IFPTE Local 21 Announces Landmark Agreement to Provide Relief from Healthcare Crisis in Contra Costa County
MARTINEZ, Calif., Nov. 30, 2018 /PRNewswire/ -- IFPTE Local 21, a union representing 11,000 public sector professionals in the Bay Area, announced that members have ratified a three-year contract that would provide healthcare relief and the ability to recruit and retain critical Contra Costa County workers.
In April Local 21 and 8 other unions formed a Healthcare Coalition to protest the unreasonable healthcare premiums that employees were paying for coverage. Contra Costa County workers are paying more than double what their counterparts in San Francisco pay for family coverage, and triple that of city workers in Oakland, with key family plan premiums approaching $1,000 per month for employees. Because of these prohibitive costs, County Departments are suffering from major retention and recruitment issues. There is significant turnover and short staffing throughout the Library system, in Animal Services, among social workers, doctors, public health professionals, IT workers, and more.
The 9 Union Healthcare Coalition won an agreement that will set the County on a better path. The County will pay a fairer percentage of health premiums moving forward, increasing each year of the Agreement.
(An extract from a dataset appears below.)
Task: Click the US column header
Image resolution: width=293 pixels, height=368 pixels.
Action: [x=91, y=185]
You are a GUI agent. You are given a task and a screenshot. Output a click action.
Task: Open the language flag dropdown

The County will also cover 100% of the scheduled premium increases for 2019, and workers have won a new healthcare structure that will level the playing field and allow for new providers to enter the market in 2020.
The deal comes after thousands of county workers rose up and engaged in solidarity pickets at a dozen County worksites, rallied and made public comments at the monthly Board meetings, placed hundreds of phone calls to the Board of Supervisors' offices, collected more than 2,000 employee petition signatures, and shared hundreds of stories of hardship, all of which created the pressure and leverage needed to come to an Agreement with the County.
Marc Miyashiro, an IT worker for Contra Costa County Health Services, says "This is what unions are all about - workers coming together to make positive, just change. We came to public service because we wanted meaningful jobs that serve our communities. But we can't hold onto workers who are charged with providing those services, because workers can't afford to work here and pay for healthcare for our families. That was unacceptable, for workers and for the public. So we said with one voice: enough is enough! This contract will strengthen our ability to serve the public and live in our community."